Exercise details:
Word for word, restate all of the records.

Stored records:
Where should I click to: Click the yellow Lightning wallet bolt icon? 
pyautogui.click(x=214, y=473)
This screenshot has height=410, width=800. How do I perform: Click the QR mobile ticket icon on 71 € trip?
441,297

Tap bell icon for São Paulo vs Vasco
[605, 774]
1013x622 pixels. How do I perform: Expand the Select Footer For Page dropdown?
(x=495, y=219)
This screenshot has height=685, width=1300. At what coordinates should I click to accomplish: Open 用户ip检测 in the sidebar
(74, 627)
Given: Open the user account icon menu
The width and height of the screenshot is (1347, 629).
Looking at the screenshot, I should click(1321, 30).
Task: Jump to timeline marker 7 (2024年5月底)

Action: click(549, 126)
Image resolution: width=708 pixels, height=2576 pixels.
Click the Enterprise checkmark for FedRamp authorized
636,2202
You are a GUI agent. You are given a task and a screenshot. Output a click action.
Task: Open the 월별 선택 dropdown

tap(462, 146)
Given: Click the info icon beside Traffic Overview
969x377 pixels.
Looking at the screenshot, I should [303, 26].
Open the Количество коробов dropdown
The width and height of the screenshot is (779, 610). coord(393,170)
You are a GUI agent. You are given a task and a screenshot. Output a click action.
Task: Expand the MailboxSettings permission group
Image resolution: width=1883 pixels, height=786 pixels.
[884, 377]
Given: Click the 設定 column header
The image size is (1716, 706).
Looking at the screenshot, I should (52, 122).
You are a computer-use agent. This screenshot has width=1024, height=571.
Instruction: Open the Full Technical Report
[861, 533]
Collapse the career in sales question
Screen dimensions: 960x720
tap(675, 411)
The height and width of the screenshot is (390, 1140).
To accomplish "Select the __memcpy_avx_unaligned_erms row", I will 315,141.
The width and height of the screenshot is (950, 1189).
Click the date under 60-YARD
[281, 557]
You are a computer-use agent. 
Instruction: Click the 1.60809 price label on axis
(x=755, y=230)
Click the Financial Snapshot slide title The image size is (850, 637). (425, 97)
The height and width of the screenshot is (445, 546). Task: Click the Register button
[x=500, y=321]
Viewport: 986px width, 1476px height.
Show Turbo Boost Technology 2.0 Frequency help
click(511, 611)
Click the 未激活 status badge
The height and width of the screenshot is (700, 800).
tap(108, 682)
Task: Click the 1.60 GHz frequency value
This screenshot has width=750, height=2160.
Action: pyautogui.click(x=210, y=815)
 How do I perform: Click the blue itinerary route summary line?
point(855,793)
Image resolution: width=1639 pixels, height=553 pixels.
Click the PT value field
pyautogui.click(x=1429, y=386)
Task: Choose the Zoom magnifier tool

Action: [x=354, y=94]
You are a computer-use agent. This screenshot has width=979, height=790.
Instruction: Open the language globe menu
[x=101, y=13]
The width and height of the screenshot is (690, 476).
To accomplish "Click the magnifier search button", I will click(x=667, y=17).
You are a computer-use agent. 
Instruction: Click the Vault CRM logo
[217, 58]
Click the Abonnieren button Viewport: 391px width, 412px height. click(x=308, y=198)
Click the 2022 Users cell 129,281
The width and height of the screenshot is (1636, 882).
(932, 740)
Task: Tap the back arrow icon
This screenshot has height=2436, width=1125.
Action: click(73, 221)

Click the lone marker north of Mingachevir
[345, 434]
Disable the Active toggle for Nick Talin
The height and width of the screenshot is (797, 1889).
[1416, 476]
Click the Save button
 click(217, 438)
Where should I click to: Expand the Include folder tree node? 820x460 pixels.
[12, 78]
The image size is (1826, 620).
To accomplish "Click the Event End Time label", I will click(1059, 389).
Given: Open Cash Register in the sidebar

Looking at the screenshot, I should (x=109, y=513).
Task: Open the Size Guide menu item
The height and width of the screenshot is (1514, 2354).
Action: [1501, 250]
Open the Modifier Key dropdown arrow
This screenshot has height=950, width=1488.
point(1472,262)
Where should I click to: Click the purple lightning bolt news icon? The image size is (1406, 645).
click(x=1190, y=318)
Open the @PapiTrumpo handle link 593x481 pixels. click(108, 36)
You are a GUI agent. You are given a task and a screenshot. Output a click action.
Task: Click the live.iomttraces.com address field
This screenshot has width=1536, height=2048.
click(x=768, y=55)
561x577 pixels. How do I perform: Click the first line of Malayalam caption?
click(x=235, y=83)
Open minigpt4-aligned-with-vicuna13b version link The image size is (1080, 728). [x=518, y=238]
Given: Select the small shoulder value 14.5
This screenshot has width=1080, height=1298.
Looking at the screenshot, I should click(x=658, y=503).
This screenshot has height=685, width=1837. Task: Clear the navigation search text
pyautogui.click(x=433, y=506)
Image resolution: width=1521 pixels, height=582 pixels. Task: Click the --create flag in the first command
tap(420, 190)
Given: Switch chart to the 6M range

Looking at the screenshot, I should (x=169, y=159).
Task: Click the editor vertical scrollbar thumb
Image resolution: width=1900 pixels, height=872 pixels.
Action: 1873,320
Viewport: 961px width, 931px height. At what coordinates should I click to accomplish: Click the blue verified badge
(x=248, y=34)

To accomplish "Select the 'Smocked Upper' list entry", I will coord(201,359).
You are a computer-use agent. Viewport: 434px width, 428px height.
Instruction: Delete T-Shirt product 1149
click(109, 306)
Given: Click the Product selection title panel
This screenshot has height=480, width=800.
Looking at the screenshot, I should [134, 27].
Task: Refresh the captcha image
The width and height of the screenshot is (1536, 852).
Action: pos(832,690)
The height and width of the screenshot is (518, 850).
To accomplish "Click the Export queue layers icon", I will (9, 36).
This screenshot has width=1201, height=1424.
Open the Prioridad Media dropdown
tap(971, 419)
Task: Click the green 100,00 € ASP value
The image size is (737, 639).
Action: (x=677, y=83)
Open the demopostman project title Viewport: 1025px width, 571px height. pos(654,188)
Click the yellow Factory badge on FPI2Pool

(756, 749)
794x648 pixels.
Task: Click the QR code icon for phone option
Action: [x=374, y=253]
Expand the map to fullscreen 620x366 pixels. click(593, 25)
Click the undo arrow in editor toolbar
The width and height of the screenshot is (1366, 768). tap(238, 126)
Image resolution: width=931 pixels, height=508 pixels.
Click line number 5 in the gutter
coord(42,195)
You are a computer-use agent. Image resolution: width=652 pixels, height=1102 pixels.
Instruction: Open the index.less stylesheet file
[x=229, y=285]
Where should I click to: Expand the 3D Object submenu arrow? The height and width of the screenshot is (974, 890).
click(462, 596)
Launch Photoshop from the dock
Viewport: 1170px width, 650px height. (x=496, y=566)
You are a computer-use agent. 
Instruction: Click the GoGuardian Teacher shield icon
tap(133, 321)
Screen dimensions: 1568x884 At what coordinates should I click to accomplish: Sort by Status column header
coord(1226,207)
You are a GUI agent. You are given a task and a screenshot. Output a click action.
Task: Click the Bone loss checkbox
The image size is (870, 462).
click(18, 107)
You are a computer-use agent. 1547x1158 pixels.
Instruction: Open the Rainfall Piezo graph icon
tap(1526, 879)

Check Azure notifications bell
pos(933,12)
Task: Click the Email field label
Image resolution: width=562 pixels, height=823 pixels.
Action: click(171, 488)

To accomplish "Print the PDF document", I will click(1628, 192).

Output of the exercise:
Where should I click to: Click the yellow Lightning wallet bolt icon? 
pyautogui.click(x=214, y=473)
This screenshot has height=410, width=800. How do I perform: Click the QR mobile ticket icon on 71 € trip?
441,297

Tap bell icon for São Paulo vs Vasco
[605, 774]
1013x622 pixels. How do I perform: Expand the Select Footer For Page dropdown?
(x=495, y=219)
This screenshot has height=685, width=1300. At what coordinates should I click to accomplish: Open 用户ip检测 in the sidebar
(74, 627)
Given: Open the user account icon menu
The width and height of the screenshot is (1347, 629).
Looking at the screenshot, I should click(1321, 30).
Task: Jump to timeline marker 7 (2024年5月底)

Action: click(549, 126)
Image resolution: width=708 pixels, height=2576 pixels.
Click the Enterprise checkmark for FedRamp authorized
636,2202
You are a GUI agent. You are given a task and a screenshot. Output a click action.
Task: Open the 월별 선택 dropdown

tap(462, 146)
Given: Click the info icon beside Traffic Overview
969x377 pixels.
Looking at the screenshot, I should [303, 26].
Open the Количество коробов dropdown
The width and height of the screenshot is (779, 610). coord(393,170)
You are a GUI agent. You are given a task and a screenshot. Output a click action.
Task: Expand the MailboxSettings permission group
Image resolution: width=1883 pixels, height=786 pixels.
[884, 377]
Given: Click the 設定 column header
The image size is (1716, 706).
Looking at the screenshot, I should (52, 122).
You are a computer-use agent. This screenshot has width=1024, height=571.
Instruction: Open the Full Technical Report
[861, 533]
Collapse the career in sales question
Screen dimensions: 960x720
tap(675, 411)
The height and width of the screenshot is (390, 1140).
To accomplish "Select the __memcpy_avx_unaligned_erms row", I will 315,141.
The width and height of the screenshot is (950, 1189).
Click the date under 60-YARD
[281, 557]
You are a computer-use agent. 
Instruction: Click the 1.60809 price label on axis
(x=755, y=230)
Click the Financial Snapshot slide title The image size is (850, 637). (425, 97)
The height and width of the screenshot is (445, 546). Task: Click the Register button
[x=500, y=321]
Viewport: 986px width, 1476px height.
Show Turbo Boost Technology 2.0 Frequency help
click(511, 611)
Click the 未激活 status badge
The height and width of the screenshot is (700, 800).
tap(108, 682)
Task: Click the 1.60 GHz frequency value
This screenshot has width=750, height=2160.
Action: pyautogui.click(x=210, y=815)
 How do I perform: Click the blue itinerary route summary line?
point(855,793)
Image resolution: width=1639 pixels, height=553 pixels.
Click the PT value field
pyautogui.click(x=1429, y=386)
Task: Choose the Zoom magnifier tool

Action: [x=354, y=94]
You are a computer-use agent. This screenshot has width=979, height=790.
Instruction: Open the language globe menu
[x=101, y=13]
The width and height of the screenshot is (690, 476).
To accomplish "Click the magnifier search button", I will click(x=667, y=17).
You are a computer-use agent. 
Instruction: Click the Vault CRM logo
[217, 58]
Click the Abonnieren button Viewport: 391px width, 412px height. click(x=308, y=198)
Click the 2022 Users cell 129,281
The width and height of the screenshot is (1636, 882).
(932, 740)
Task: Tap the back arrow icon
This screenshot has height=2436, width=1125.
Action: click(73, 221)

Click the lone marker north of Mingachevir
[345, 434]
Disable the Active toggle for Nick Talin
The height and width of the screenshot is (797, 1889).
[1416, 476]
Click the Save button
 click(217, 438)
Where should I click to: Expand the Include folder tree node? 820x460 pixels.
[12, 78]
The image size is (1826, 620).
To accomplish "Click the Event End Time label", I will click(1059, 389).
Given: Open Cash Register in the sidebar

Looking at the screenshot, I should (x=109, y=513).
Task: Open the Size Guide menu item
The height and width of the screenshot is (1514, 2354).
Action: [1501, 250]
Open the Modifier Key dropdown arrow
This screenshot has height=950, width=1488.
point(1472,262)
Where should I click to: Click the purple lightning bolt news icon? The image size is (1406, 645).
click(x=1190, y=318)
Open the @PapiTrumpo handle link 593x481 pixels. click(108, 36)
You are a GUI agent. You are given a task and a screenshot. Output a click action.
Task: Click the live.iomttraces.com address field
This screenshot has width=1536, height=2048.
click(x=768, y=55)
561x577 pixels. How do I perform: Click the first line of Malayalam caption?
click(x=235, y=83)
Open minigpt4-aligned-with-vicuna13b version link The image size is (1080, 728). [x=518, y=238]
Given: Select the small shoulder value 14.5
This screenshot has width=1080, height=1298.
Looking at the screenshot, I should click(x=658, y=503).
This screenshot has height=685, width=1837. Task: Clear the navigation search text
pyautogui.click(x=433, y=506)
Image resolution: width=1521 pixels, height=582 pixels. Task: Click the --create flag in the first command
tap(420, 190)
Given: Switch chart to the 6M range

Looking at the screenshot, I should (x=169, y=159).
Task: Click the editor vertical scrollbar thumb
Image resolution: width=1900 pixels, height=872 pixels.
Action: 1873,320
Viewport: 961px width, 931px height. At what coordinates should I click to accomplish: Click the blue verified badge
(x=248, y=34)

To accomplish "Select the 'Smocked Upper' list entry", I will coord(201,359).
You are a computer-use agent. Viewport: 434px width, 428px height.
Instruction: Delete T-Shirt product 1149
click(109, 306)
Given: Click the Product selection title panel
This screenshot has height=480, width=800.
Looking at the screenshot, I should [134, 27].
Task: Refresh the captcha image
The width and height of the screenshot is (1536, 852).
Action: pos(832,690)
The height and width of the screenshot is (518, 850).
To accomplish "Click the Export queue layers icon", I will (9, 36).
This screenshot has width=1201, height=1424.
Open the Prioridad Media dropdown
tap(971, 419)
Task: Click the green 100,00 € ASP value
The image size is (737, 639).
Action: (x=677, y=83)
Open the demopostman project title Viewport: 1025px width, 571px height. pos(654,188)
Click the yellow Factory badge on FPI2Pool

(756, 749)
794x648 pixels.
Task: Click the QR code icon for phone option
Action: [x=374, y=253]
Expand the map to fullscreen 620x366 pixels. click(593, 25)
Click the undo arrow in editor toolbar
The width and height of the screenshot is (1366, 768). tap(238, 126)
Image resolution: width=931 pixels, height=508 pixels.
Click line number 5 in the gutter
coord(42,195)
You are a computer-use agent. Image resolution: width=652 pixels, height=1102 pixels.
Instruction: Open the index.less stylesheet file
[x=229, y=285]
Where should I click to: Expand the 3D Object submenu arrow? The height and width of the screenshot is (974, 890).
click(462, 596)
Launch Photoshop from the dock
Viewport: 1170px width, 650px height. (x=496, y=566)
You are a computer-use agent. 
Instruction: Click the GoGuardian Teacher shield icon
tap(133, 321)
Screen dimensions: 1568x884 At what coordinates should I click to accomplish: Sort by Status column header
coord(1226,207)
You are a GUI agent. You are given a task and a screenshot. Output a click action.
Task: Click the Bone loss checkbox
The image size is (870, 462).
click(18, 107)
You are a computer-use agent. 1547x1158 pixels.
Instruction: Open the Rainfall Piezo graph icon
tap(1526, 879)

Check Azure notifications bell
pos(933,12)
Task: Click the Email field label
Image resolution: width=562 pixels, height=823 pixels.
Action: click(171, 488)

To accomplish "Print the PDF document", I will click(1628, 192).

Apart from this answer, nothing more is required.